1. Name and address of issuer:
            America's Utility Fund, Inc.
            Riverfront Plaza
            901 East Byrd Street
            Richmond, VA 23219

2. Name of each series or class of funds for which this notice is filed:

3. Investment Company Act File Number:
            811-6549
   Securities Act File Number:
            33-45437

4. Last day of fiscal year for which this notice is filed:
            December 31, 1996

5. Check box if this notice is being filed more than 180 days after the close
   of the issuer's fiscal year for purposes of reporting securities sold after
   the close of the fiscal year but before termination of the issuer's 24f-2
   declaration:                     [  ]

6. Date of termination of issuer's declaration under rule 24f-2(a)(1), if
   applicable (see instruction A.6):

7. Number and amount of securities of the same class or series which had
   been registered under the Securities Act of 1933 other than pursuant to rule
   24f-2 in a prior fiscal year, but which remained unsold at the beginning
   of the fiscal year:
                          None

8. Number and amount of securities registered during the fiscal year other than
   to rule 24f-2:
                          None

9. Number and aggregate sale price of securities sold during the fiscal year:
   631,957 Shares   $15,469,548




<PAGE>

10. Number and aggregate sale price of securities sold during the fiscal year
    in reliance upon registration pursuant to rule 24f-2:
        631,957 Shares     $15,469,548

11. Number and aggregate sale price of securities issued during the fiscal
    year in connection with dividend reinvestment plans, if applicable (see
    Instruction B.7):
        215,954 Shares     $5,280,490

12. Calculation of registration fee:

    (i) Aggregate sale price of securities sold during the fiscal
        year in reliance on rule 24f-2 (from item 10):             $ 15,469,548

   (ii) Aggregate price of shares issued in connection with
        dividend reinvestment plans (from item 11, if
        applicable):                                               +  5,280,490

  (iii) Aggregate price of shares redeemed or repurchased
        during the fiscal year (if applicable):                    - 40,438,611

   (iv) Aggregate price of shares redeemed or repurchased
        and previously applied as a reduction to filing
        fees pursuant to rule 24e-2 (if applicable):               +          0

    (v) Net aggregate price of securities sold and issued
        during the fiscal year in reliance on rule 24f-2
        [line (i), plus line (ii), less line (iii), plus
        line (iv)] (if applicable):                                           0

   (vi) Multiplier prescribed by Section 6(b) of the
        Securities Act of 1933 or other applicable law
        or regulation (see Instruction C.6):                x 1/33 of 1 Percent

  (vii) Fee due [line (i) or line (v) multiplied by line
        (vi)]:                                                                0

Instructions: Issuers should complete lines (ii), (iii), (iv), and (v) only if
              form is being filed within 60 days after the close of the
              issuer's fiscal year. See Instruction C.3.

13. Check box if fees are being remitted to the Commission's lockbox depository
    as described in section 3a of the Commission's Rules of Informal and Other
    Procedures (17 CFR 202.3a).

                                                                        [  ]
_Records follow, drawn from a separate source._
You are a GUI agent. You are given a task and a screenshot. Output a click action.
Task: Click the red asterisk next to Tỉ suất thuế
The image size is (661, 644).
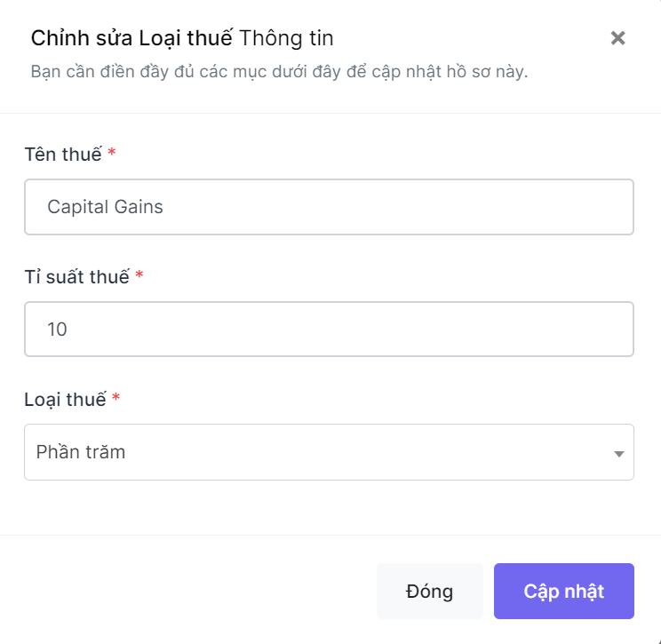[x=139, y=274]
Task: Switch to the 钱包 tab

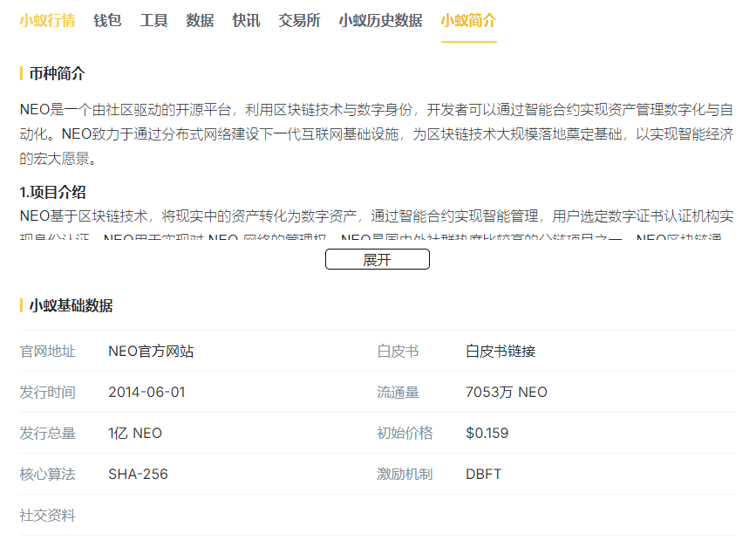Action: [x=108, y=21]
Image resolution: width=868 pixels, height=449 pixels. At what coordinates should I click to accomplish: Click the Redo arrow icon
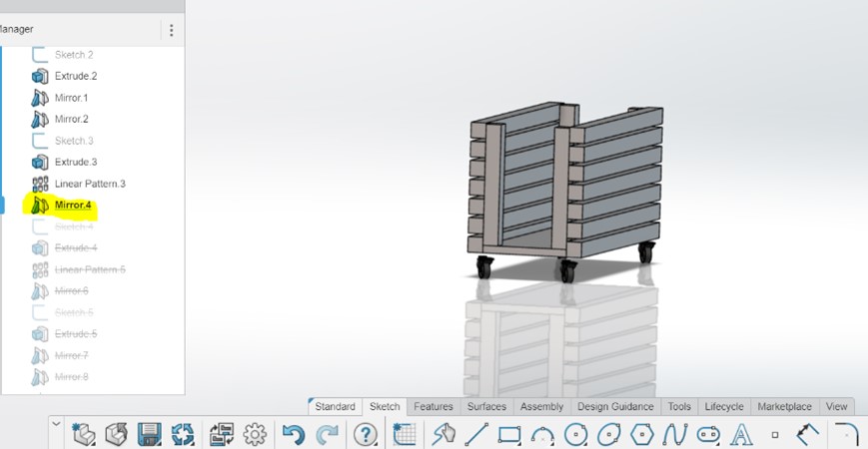tap(328, 434)
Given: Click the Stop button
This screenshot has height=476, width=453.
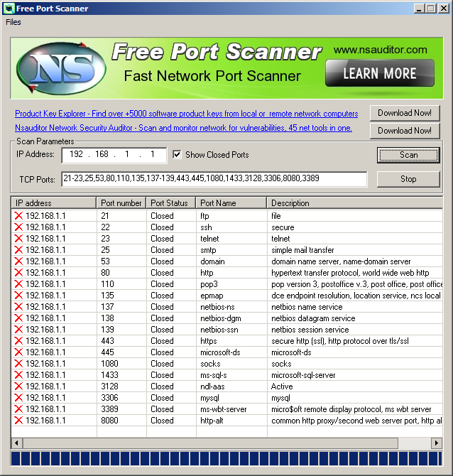Looking at the screenshot, I should [408, 179].
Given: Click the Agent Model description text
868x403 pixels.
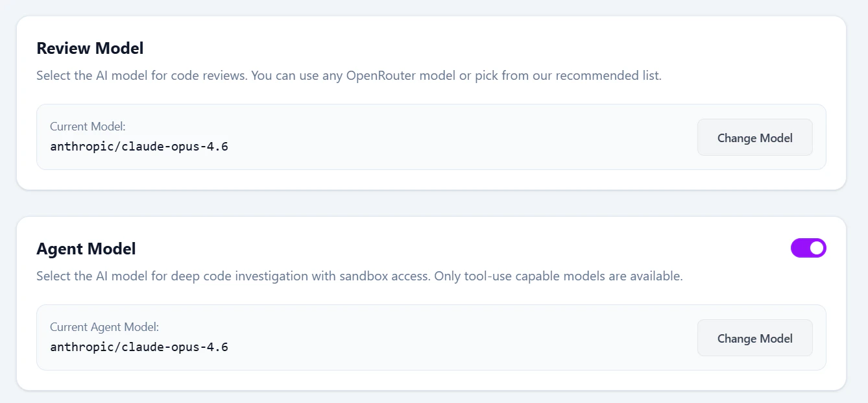Looking at the screenshot, I should (359, 276).
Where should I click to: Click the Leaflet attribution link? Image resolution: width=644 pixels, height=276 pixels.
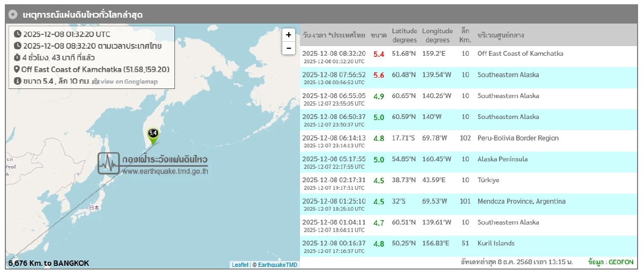[240, 265]
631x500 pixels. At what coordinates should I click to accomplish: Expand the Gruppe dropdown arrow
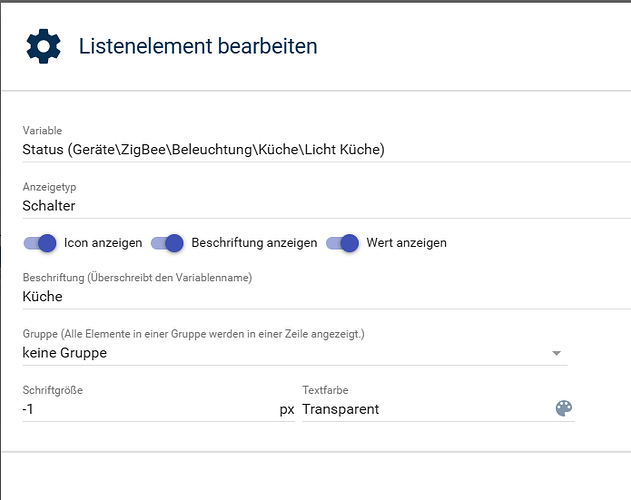point(557,353)
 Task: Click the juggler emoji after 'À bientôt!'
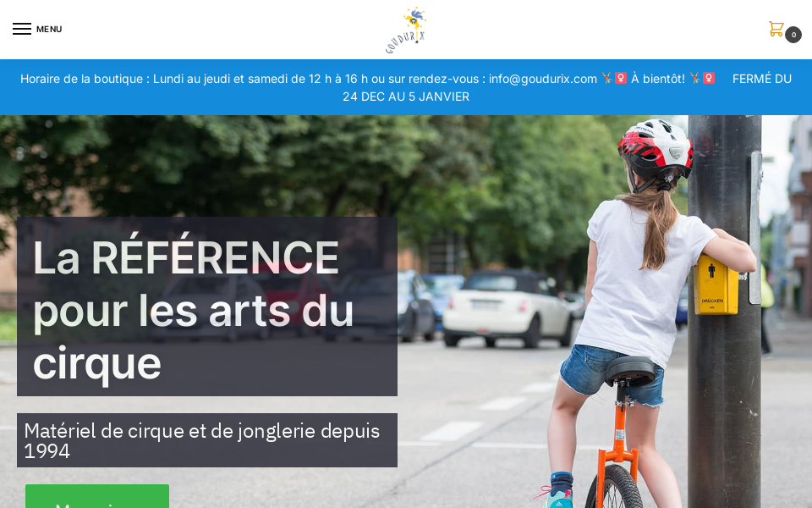point(694,78)
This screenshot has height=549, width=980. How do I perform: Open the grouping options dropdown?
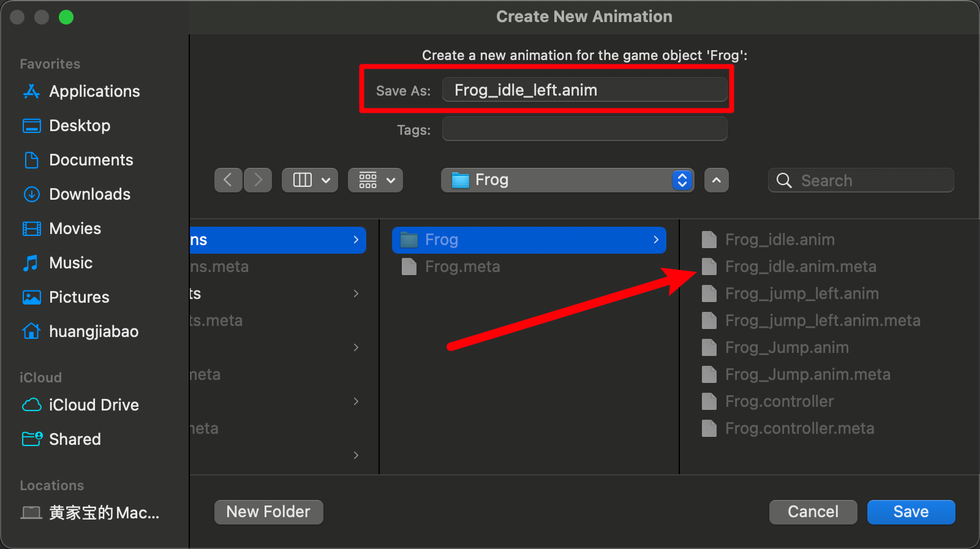(x=375, y=180)
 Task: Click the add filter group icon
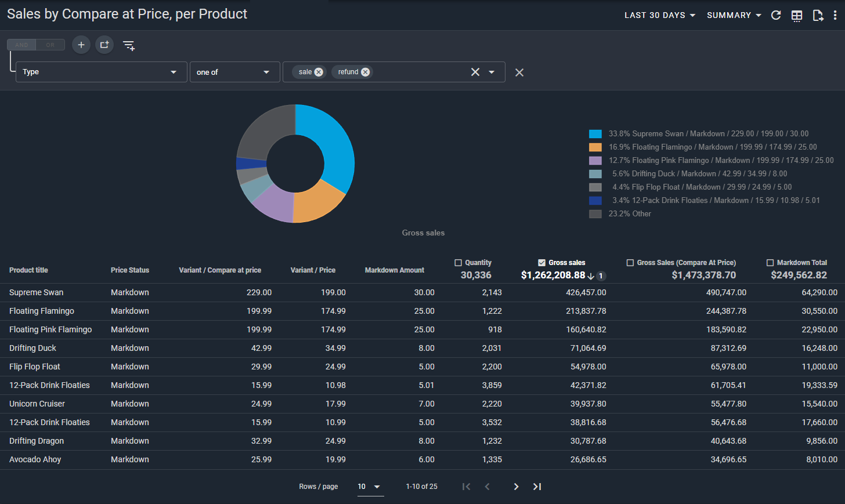point(104,45)

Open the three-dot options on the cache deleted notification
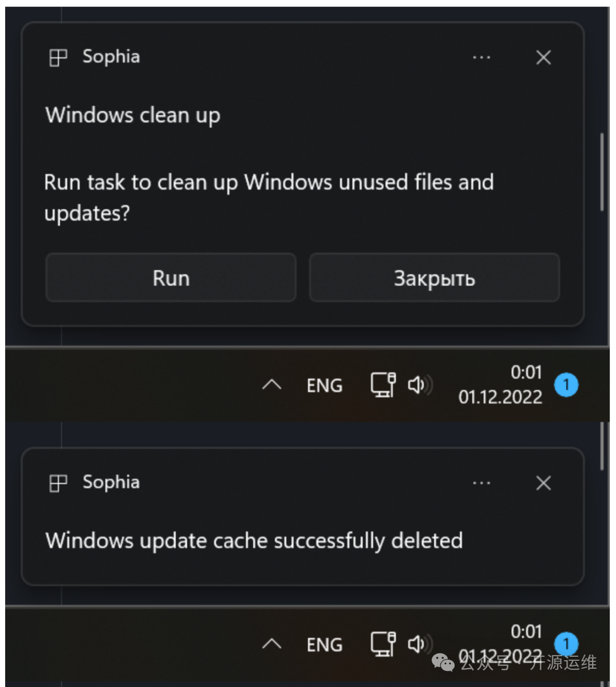click(x=481, y=483)
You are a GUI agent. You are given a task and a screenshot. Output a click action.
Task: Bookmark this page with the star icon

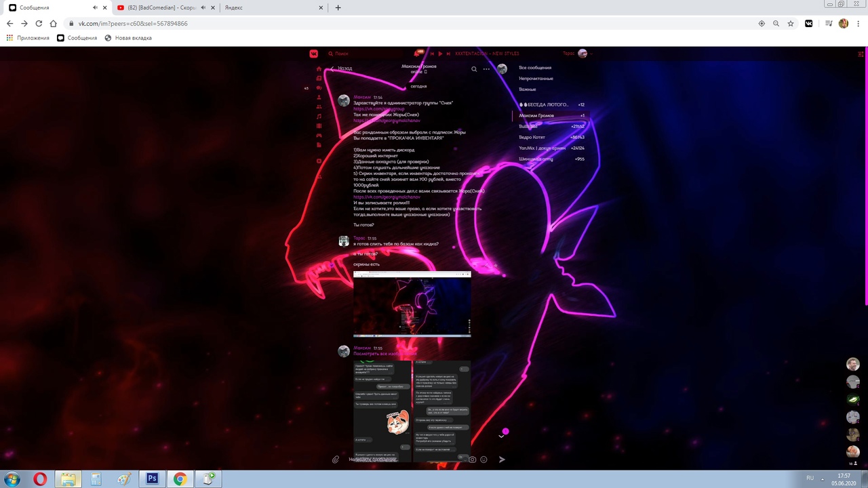tap(791, 24)
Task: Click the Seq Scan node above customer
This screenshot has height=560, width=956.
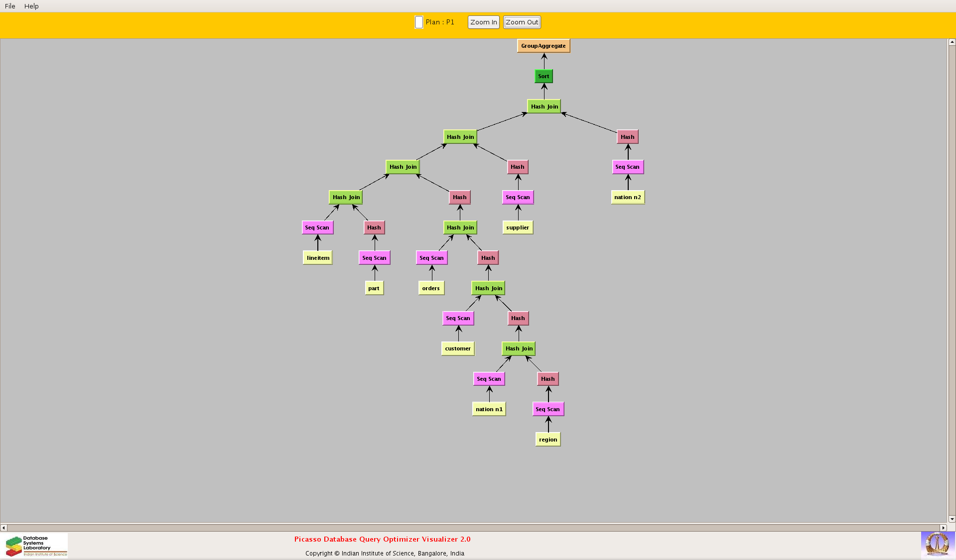Action: pos(458,318)
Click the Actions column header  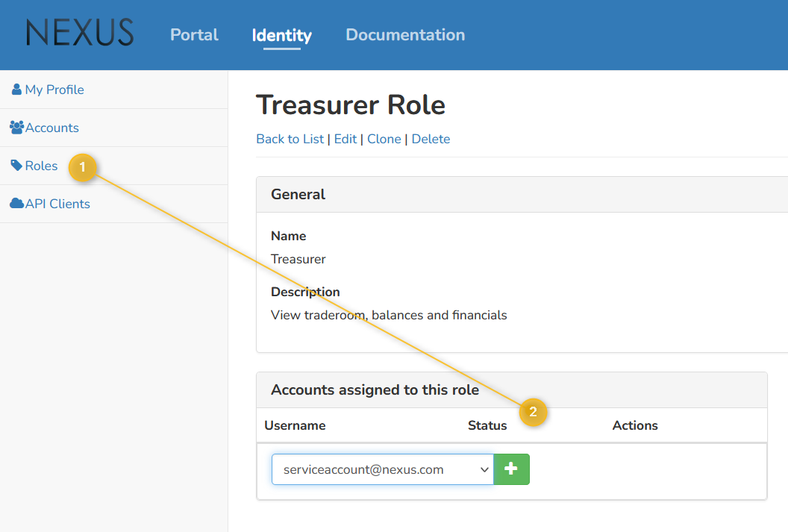pos(635,425)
    Date of mailing or wire transfer of filing fees to the Commission's
    lockbox depository:

         N/A

<PAGE>

                                   SIGNATURE


This report has been signed below by the following person on behalf of the
issuer and in the capacity and on the date indicated.

By (Signature and Title)*
                                  /s/ TERRY L. PERKINS
                                      Terry L. Perkins, Treasurer
Date February 20, 1997

  *Please print the name and title of the signing officer below the signature.


<PAGE>

                        February 26, 1997

America's Utility Fund, Inc.
901 East Byrd Street
Richmond, Virginia 23219

                Re: Sales During the Fiscal Year Ended December 31, 1996
                    of Shares of Common Stock, Par Value $0.001 Per Share,
                    of America's Utility Fund, Inc.

Ladies and Gentlemen:

        As special Maryland counsel for America's Utility Fund, Inc., a Maryland
corporation (the "Fund"), we have been requested to render this opinion in
connection with the sale and issuance, respectively, pursuant to the provisions
of Rule 24f-2 (the "Rule") under the Investment Company Act of 1940, as amended,
of 631,957 shares and 215,954 shares, respectively, of Fund common stock, $0.001
par value per share (collectively, the "Shares"), which occurred during the
Fund's fiscal year ending December 31, 1996.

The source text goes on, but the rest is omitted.